The real story is what happens when these four MVP businesses scale. When the next cohort of entrepreneurs at the hub sees what’s possible and says: I can do that too. When the program expands to train more entrepreneurs and visit more schools.
The real story is what happens next year when the team visits more schools. When teachers across Bo get their own ICT training. When the eight schools—UMC Primary, Kakua Government JSS, Aladura JSS, Bo Center For Technical Studies, Bilal Islamic, Al Ghadafi, Rosal International, Mountain of Grace—become sixteen, then thirty-two, then more.
The real story is what happens when those forty entrepreneurs succeed and become mentors to the next cohort at the hub. When the 368 students become peer teachers in their schools. When Jeremiah’s team trains more trainers who can visit even more schools.
The real story is Bo deciding that this work belongs to them, not to an external organization. That they don’t need permission from outsiders to build their own future. That they have everything they need—the talent, the drive, the community—and now they have the training, the capital, and the support to unlock it.
To Jeremiah, To the Team, To Bo
Five months ago, this was just an idea. A pilot. An experiment to see if a hub training entrepreneurs and a team visiting schools could work in a city that most development organizations overlook.
Today, it’s a movement.
To Jeremiah and his team: You didn’t just run a program. You built a foundation. You earned trust. You showed Bo what’s possible. You proved that local leadership, when equipped and supported, can change everything. Without you, none of this happens. Not the training at the hub. Not the weekly visits to eight schools. Not the relationships. Not the meetings with government. Not the hospital cleaning. Not the school painting. Not the momentum. This pilot succeeded because you made it yours.
To the forty entrepreneurs graduating tomorrow: You took a risk. You showed up week after week at 27 Jaka Street. You learned. You planned. And you didn’t just plan—you built. Four MVP businesses that went from idea to reality because you had the courage to start. Tomorrow, you showcase what you’ve created. Walk across that
stage with pride.

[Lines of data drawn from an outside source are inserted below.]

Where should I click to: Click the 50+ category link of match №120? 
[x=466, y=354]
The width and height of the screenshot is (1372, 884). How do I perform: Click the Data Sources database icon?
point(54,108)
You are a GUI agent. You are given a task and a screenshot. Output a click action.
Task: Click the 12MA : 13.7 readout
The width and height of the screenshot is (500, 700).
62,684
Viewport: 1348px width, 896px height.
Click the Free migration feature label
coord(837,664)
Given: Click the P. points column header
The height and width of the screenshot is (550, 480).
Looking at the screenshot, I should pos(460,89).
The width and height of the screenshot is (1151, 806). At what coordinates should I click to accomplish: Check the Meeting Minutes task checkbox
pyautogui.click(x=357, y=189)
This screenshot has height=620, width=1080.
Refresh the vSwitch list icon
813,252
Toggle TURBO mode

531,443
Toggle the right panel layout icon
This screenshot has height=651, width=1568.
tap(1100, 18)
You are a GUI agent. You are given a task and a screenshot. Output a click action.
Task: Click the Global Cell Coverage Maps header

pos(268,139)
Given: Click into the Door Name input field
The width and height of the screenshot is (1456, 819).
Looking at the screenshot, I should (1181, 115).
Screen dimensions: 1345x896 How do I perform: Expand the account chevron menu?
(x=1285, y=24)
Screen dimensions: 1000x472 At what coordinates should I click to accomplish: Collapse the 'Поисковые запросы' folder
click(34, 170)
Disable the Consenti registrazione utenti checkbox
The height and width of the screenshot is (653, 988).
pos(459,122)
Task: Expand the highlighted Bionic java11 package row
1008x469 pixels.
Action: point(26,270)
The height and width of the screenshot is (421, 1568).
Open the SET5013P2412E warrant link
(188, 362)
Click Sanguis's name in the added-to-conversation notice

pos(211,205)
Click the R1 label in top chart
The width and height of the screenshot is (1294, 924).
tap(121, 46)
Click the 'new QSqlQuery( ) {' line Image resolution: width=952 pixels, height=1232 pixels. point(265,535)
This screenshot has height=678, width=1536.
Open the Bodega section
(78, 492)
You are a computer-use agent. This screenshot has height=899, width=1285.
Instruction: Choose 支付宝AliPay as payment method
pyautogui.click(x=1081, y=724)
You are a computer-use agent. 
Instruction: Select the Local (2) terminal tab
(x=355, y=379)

You’ve earned every bit of it.

To the 368 students and eight teachers across eight schools: You’re proof that digital literacy isn’t reserved for capitals and elite institutions. It’s for anyone willing to learn. You touched computers for the first time. You created emails. You learned to research, present, create. You’re not behind anymore. You’re building your future.
To the eight schools—UMC Primary, Kakua Government JSS, Aladura JSS, Bo Center For Technical Studies, Bilal Islamic, Al Ghadafi, Rosal International, Mountain of Grace: You opened your doors. You let the team come week after week. You sent your best and brightest. You trusted a new team. You asked for more. You made this yours.
To Bo: You opened your doors. You let a team set up a hub on 27 Jaka Street. You trusted them with your young people. You let them into your schools every week. You participated, provided feedback, asked for more. You made this program yours. And in doing so, you showed that change doesn’t require perfect conditions. It requires belief, effort, and community. You have all three in abundance.
The Celebration Begins Tomorrow. The Work Never Stops.
On December 18th, we celebrate. We honor what’s been built. We recognize achievement. We showcase four businesses that prove training becomes action. We mark a milestone.
And on December 19th? We start planning for next year.
Because this pilot proved something essential: Bo is ready. Bo is capable. Bo is building its own future.
And Global Impact Innovators is honored to be building alongside you.